Lewis v. Holland
MEMORANDUM OPINION & ORDER: 1) Petitioner Lewis's petition for writ of habeas corpus 2 is DENIED; 2) Court will enter appropriate judgment. Signed by Judge Henry R. Wilhoit, Jr on 7/25/2010.(KSS)cc: COR
Lewis v. Holland
UNITED STATES DISTRICT COURT EASTERN DISTRICT OF KENTUCKY NORTHERN DIVISION at ASHLAND ANTHONY WAYNE LEWIS, Petitioner, v. J.C. HOLLAND, Respondent. ) ) ) ) ) ) ) ) )
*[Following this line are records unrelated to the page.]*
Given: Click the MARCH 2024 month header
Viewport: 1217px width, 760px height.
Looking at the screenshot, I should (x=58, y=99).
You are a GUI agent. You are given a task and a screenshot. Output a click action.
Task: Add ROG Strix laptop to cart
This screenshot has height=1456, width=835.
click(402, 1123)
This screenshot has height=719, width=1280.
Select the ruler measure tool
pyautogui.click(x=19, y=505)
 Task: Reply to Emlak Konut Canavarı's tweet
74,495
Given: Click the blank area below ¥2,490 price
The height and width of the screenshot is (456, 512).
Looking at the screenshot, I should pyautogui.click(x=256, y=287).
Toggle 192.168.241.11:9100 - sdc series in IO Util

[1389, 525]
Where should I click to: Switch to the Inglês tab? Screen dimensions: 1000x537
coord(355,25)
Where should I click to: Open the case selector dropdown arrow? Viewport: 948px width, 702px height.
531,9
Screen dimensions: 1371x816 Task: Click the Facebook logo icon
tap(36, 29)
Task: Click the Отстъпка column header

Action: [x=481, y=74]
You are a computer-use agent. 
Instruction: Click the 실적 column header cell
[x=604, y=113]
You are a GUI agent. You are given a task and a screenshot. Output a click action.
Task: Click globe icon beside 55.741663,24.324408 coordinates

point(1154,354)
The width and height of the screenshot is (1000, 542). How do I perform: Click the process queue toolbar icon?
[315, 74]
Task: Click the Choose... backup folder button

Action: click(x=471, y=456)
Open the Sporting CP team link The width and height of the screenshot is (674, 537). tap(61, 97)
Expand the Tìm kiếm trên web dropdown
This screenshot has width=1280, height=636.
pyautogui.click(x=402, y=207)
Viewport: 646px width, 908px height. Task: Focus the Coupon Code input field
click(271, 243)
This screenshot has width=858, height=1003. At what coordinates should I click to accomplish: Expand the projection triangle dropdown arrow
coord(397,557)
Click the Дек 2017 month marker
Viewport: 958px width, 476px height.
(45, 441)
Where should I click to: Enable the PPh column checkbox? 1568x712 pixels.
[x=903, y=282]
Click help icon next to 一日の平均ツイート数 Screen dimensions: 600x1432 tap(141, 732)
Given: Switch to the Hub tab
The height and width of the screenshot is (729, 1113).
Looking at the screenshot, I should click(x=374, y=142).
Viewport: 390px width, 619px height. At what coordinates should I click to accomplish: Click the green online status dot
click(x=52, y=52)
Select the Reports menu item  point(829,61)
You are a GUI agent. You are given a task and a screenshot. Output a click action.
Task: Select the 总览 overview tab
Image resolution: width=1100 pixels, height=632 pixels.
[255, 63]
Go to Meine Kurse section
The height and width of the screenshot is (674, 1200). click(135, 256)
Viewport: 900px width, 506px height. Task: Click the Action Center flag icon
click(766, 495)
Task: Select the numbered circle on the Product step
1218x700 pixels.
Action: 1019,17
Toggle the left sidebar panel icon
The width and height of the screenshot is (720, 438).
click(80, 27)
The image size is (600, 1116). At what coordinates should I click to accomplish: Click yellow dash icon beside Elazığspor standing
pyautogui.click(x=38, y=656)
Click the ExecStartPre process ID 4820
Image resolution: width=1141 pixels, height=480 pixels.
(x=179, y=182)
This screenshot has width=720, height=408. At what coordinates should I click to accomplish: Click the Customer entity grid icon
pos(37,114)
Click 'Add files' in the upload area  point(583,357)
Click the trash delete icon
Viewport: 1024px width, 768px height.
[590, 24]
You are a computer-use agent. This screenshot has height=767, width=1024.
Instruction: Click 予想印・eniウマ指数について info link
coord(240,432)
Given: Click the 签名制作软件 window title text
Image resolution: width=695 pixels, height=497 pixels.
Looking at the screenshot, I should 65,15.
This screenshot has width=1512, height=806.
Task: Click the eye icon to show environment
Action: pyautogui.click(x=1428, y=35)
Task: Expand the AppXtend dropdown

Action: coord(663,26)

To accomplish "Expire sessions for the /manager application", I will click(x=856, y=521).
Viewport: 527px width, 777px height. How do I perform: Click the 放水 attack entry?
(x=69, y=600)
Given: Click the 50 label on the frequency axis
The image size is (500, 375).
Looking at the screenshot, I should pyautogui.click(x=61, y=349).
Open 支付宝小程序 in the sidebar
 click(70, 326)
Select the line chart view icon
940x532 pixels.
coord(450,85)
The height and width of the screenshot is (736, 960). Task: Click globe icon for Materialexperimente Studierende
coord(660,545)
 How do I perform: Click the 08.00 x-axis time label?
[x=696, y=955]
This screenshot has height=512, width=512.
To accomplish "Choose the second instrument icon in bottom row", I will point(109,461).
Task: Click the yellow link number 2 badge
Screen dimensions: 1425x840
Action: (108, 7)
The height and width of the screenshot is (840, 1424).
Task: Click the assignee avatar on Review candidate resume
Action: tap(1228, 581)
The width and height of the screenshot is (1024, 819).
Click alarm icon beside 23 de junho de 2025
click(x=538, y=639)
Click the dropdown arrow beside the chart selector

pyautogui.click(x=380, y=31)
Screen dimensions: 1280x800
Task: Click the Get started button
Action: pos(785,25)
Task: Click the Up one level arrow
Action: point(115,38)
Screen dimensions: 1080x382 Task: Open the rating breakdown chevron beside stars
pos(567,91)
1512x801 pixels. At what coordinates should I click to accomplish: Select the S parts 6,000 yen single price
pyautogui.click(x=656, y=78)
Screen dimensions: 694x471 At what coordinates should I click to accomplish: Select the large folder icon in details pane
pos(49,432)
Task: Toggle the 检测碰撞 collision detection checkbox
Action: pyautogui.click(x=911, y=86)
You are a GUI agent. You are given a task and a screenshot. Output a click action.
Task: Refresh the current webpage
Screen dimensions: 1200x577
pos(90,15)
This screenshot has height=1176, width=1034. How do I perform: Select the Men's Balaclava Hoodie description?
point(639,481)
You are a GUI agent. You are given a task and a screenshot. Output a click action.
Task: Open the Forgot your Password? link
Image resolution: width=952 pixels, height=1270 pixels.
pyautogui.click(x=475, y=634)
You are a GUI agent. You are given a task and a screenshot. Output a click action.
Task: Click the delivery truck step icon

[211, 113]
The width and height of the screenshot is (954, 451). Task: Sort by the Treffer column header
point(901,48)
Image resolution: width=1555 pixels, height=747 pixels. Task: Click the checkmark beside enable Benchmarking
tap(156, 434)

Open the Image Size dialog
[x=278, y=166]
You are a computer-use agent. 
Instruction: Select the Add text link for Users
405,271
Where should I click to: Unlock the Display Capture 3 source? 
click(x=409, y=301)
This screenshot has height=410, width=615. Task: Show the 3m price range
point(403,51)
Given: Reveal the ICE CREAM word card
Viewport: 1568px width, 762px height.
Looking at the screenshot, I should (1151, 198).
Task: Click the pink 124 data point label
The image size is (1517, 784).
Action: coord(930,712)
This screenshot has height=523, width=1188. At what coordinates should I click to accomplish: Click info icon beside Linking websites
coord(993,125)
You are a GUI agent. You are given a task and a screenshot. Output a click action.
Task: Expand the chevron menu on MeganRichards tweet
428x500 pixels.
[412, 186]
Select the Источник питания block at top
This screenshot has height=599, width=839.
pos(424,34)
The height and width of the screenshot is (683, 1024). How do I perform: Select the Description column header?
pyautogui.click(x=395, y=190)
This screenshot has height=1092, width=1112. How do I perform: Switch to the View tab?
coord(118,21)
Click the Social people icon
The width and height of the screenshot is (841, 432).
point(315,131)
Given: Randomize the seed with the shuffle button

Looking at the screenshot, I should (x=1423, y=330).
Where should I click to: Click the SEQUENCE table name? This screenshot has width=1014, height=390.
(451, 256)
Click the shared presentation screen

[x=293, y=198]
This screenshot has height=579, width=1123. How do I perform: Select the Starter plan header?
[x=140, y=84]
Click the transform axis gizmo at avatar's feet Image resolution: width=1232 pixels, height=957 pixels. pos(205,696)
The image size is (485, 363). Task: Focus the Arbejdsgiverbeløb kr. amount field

Civil Action No. 10-63-HRW
MEMORANDUM OPINION AND ORDER
**** **** **** Anthony Wayne Lewis is an individual incarcerated in the Federal Correctional Institution in Ashland, Kentucky. Lewis has filed a pro se petition for writ of habeas corpus pursuant to 28 U.S.C. § 2241 [R. 2] and has paid the filing fee [R. 6]. Having reviewed the petition1, the Court must deny relief because Lewis's claims are not cognizable in a petition for a writ of habeas corpus pursuant to Section 2241. On November 14, 2006, Lewis signed a written plea agreement in which he agreed to plead guilty to possession with intent to distribute fifty or more grams of cocaine base in violation of 21 U.S.C. § 841(a)(1); possession of a firearm in furtherance of a drug trafficking crime in violation of 18 U.S.C. § 924(c)(1)(A); and being a felon in possession of a firearm in violation of 18 U.S.C. § 922(g)(1). Page eight of that agreement provides that:
The Court conducts a preliminary review of habeas corpus petitions. 28 U.S.C. § 2243; Harper v. Thoms, 2002 WL 31388736, at *1 (6th Cir. October 22, 2002). Because the petitioner is not represented by an attorney, the petition is reviewed under a more lenient standard. Burton v. Jones, 321 F.3d 569, 573 (6th Cir. 2003); Hahn v. Star Bank, 190 F.3d 708, 715 (6th Cir. 1999). At this stage the Court accepts the petitioner's factual allegations as true and his legal claims are liberally construed in his favor. Urbina v. Thoms, 270 F.3d 292, 295 (6th Cir. 2001). Once that review is complete, the Court may deny the petition if it concludes that it fails to establish grounds for relief, or otherwise it may make such disposition as law and justice require. Hilton v. Braunskill, 481 U.S. 770, 775 (1987).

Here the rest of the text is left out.